Kaiserslautern: lieberknecht schüttelt fck auf – mentalität als größte baustelle!
Die Stimmung im Betzenstadion ist frostig. Nach zwei mageren Niederlagengegen vermeintliche Abstiegskandidaten steht Trainer Torsten Lieberknecht vor einer Mammutaufgabe: Er muss die Achse der Mannschaft wiederfinden und die verloren gegangene Leidenschaft zurückbringen. Der Druck steigt, denn die Ambitionen des 1. FC Kaiserslautern scheinen in Gefahr zu sein.
Die bittere wahrheit: konstanz fehlt
46 Punkte und ein siebter Platz – auf dem Papier sieht alles gut aus. Doch Lieberknecht lässt keine Zweifel aufkommen: Das ist bei Weitem nicht genug. Gerade weil die Roten Teufel lange Zeit im Aufstiegsrennen dabei waren, schmerzen die jüngsten Fehltritte doppelt. Das 0:3 in Kiel und das 0:2 gegen Braunschweig offenbarten mehr als nur eine schlechte Ergebnisse – sie zeigten eine erschreckende mangelnde Konstanz und eine fehlende Einstellung, die den FCK sonst ausgezeichnet hat.
“Wir haben etwas nicht verkörpert, was total wichtig ist beim FCK… dass man sich stemmt und eine ganz andere Körpersprache zeigt”, kritisierte Lieberknecht nach dem blamablen Spiel gegen Braunschweig.

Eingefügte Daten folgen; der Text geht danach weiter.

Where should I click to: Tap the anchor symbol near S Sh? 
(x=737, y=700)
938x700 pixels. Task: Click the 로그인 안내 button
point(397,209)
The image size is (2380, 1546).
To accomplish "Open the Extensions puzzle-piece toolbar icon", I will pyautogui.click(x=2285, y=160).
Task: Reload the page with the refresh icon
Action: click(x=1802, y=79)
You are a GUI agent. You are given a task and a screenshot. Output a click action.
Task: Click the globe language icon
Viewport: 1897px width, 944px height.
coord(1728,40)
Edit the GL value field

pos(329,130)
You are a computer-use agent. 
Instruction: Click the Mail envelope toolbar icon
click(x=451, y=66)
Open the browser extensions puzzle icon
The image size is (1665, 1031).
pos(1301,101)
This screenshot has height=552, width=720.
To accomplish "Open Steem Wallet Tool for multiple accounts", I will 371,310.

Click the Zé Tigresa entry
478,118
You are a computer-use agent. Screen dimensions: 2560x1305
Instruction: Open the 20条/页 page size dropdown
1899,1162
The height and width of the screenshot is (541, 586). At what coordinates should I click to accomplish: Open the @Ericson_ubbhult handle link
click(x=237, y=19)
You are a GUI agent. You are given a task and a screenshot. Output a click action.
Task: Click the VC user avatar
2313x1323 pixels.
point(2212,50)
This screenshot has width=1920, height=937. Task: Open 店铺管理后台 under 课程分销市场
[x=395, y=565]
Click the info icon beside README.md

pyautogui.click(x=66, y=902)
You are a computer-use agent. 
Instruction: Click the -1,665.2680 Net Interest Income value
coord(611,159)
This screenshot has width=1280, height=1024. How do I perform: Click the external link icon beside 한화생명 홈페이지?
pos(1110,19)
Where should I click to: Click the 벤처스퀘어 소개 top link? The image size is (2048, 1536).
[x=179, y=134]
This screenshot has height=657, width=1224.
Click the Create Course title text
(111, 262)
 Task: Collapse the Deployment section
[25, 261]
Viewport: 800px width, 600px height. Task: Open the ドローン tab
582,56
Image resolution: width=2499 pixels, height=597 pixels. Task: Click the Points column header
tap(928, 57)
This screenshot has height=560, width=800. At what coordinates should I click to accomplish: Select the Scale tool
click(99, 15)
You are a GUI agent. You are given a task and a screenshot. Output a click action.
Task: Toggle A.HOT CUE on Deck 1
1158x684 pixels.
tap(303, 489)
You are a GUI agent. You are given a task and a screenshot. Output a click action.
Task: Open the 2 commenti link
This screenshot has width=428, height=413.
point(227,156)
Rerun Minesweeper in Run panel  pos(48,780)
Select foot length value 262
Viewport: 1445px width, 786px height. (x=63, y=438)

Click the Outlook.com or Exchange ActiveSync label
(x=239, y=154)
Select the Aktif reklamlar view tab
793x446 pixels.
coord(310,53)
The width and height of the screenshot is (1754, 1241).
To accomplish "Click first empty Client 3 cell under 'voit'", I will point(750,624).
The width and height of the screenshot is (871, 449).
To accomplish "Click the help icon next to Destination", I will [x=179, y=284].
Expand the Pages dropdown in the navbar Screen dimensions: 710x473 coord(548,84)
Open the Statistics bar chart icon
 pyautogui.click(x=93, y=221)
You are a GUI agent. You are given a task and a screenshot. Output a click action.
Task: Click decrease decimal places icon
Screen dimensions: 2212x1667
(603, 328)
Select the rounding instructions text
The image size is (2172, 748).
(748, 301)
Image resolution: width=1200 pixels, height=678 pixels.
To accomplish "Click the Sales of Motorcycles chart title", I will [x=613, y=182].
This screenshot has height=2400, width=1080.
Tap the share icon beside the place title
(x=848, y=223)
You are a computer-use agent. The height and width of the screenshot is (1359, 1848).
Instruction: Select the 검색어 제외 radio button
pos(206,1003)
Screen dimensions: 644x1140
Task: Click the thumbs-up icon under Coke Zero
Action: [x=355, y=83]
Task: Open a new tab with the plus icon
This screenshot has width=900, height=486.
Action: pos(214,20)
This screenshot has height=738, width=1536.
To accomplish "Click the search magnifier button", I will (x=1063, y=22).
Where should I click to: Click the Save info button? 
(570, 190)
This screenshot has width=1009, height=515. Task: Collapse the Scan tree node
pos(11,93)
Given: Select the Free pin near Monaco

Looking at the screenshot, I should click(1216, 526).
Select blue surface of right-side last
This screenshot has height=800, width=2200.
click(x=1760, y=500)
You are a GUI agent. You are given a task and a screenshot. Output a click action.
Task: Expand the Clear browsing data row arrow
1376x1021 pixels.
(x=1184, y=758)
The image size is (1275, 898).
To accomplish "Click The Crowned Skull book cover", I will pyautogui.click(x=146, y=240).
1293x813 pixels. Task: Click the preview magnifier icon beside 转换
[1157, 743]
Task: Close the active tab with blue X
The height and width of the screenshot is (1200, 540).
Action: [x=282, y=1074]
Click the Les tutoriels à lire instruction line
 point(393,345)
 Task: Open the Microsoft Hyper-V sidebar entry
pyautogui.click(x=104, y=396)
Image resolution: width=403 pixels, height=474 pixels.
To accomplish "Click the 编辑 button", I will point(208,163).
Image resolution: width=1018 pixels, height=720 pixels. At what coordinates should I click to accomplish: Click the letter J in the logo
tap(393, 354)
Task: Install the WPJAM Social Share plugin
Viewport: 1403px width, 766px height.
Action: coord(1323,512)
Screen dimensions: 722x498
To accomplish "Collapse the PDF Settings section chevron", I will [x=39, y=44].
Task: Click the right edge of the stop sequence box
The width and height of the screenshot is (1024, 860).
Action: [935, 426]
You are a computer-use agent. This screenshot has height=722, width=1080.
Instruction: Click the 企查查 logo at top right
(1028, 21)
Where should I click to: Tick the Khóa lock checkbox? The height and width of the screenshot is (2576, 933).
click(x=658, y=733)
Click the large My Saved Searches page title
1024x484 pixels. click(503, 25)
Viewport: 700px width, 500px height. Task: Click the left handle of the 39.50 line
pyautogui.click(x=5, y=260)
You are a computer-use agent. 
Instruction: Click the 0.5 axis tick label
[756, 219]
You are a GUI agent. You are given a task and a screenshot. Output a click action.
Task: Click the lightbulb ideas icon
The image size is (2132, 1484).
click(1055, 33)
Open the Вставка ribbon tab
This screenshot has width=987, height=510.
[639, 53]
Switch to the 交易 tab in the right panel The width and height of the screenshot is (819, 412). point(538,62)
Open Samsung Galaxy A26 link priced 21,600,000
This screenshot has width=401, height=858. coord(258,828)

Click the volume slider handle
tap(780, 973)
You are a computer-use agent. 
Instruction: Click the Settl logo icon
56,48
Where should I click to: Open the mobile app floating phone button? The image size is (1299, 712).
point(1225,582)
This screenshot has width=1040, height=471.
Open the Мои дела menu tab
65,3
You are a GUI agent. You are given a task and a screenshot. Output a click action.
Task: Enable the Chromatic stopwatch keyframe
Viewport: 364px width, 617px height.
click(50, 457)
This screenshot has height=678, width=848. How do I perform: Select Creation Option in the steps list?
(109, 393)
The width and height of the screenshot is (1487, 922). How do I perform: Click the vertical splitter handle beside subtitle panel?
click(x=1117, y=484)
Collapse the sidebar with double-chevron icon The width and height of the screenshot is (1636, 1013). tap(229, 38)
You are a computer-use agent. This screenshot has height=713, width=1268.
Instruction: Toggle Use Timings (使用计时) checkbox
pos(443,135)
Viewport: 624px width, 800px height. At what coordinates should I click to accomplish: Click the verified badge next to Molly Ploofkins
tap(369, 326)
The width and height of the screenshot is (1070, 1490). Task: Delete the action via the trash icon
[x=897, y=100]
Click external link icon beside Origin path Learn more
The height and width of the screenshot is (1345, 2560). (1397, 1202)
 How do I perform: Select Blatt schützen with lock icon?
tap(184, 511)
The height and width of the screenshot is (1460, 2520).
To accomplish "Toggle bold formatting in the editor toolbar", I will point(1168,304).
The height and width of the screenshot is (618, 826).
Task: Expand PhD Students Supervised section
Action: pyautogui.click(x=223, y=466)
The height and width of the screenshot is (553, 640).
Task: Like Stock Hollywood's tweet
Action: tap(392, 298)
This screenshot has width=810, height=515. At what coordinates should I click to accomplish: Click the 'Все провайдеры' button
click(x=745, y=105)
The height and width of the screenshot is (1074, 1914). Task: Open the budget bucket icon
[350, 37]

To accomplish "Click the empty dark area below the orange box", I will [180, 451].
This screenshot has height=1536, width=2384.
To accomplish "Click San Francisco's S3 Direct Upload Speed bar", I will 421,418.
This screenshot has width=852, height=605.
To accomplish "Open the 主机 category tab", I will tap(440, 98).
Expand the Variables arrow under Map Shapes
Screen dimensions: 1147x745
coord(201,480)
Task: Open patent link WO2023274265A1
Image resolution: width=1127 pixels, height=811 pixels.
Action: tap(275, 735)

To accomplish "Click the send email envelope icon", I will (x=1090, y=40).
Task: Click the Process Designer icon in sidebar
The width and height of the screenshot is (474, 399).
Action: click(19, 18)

Es geht nicht nur um das Ergebnis, sondern auch um die Art und Weise, wie das Team auf dem Platz agierte. Die “Betze”-Werte, die den FCK auszeichnen sollten, blieben merklich auf der Strecke.

Defensive in der krise: standards als schwachpunkt
Das Problem liegt nicht nur im fehlenden Torinstinkt – in den letzten beiden Spielen blieb der FCK torlos. Vielmehr ist die defensive Stabilität in den letzten Wochen dramatisch eingebrochen. Lieberknecht sprach von “viel zu vielen Gegentoren”, die er auf individuelle Fehler zurückführt. „Das ist nicht mein Anspruch!“, betonte der Coach.
Besonders schmerzhaft ist, dass die Mannschaft die Fähigkeit verloren hat, Standards geschlossen und erfolgreich zu verteidigen. Eine Schwachstelle, die in der Rückrunde immer wieder ausgenutzt wurde. Es ist alarmierend, wie leicht sich die Abwehrreihe desagieren lässt und wie wenig Bereitschaft zu einem entscheidenden Zweikampf vorhanden ist.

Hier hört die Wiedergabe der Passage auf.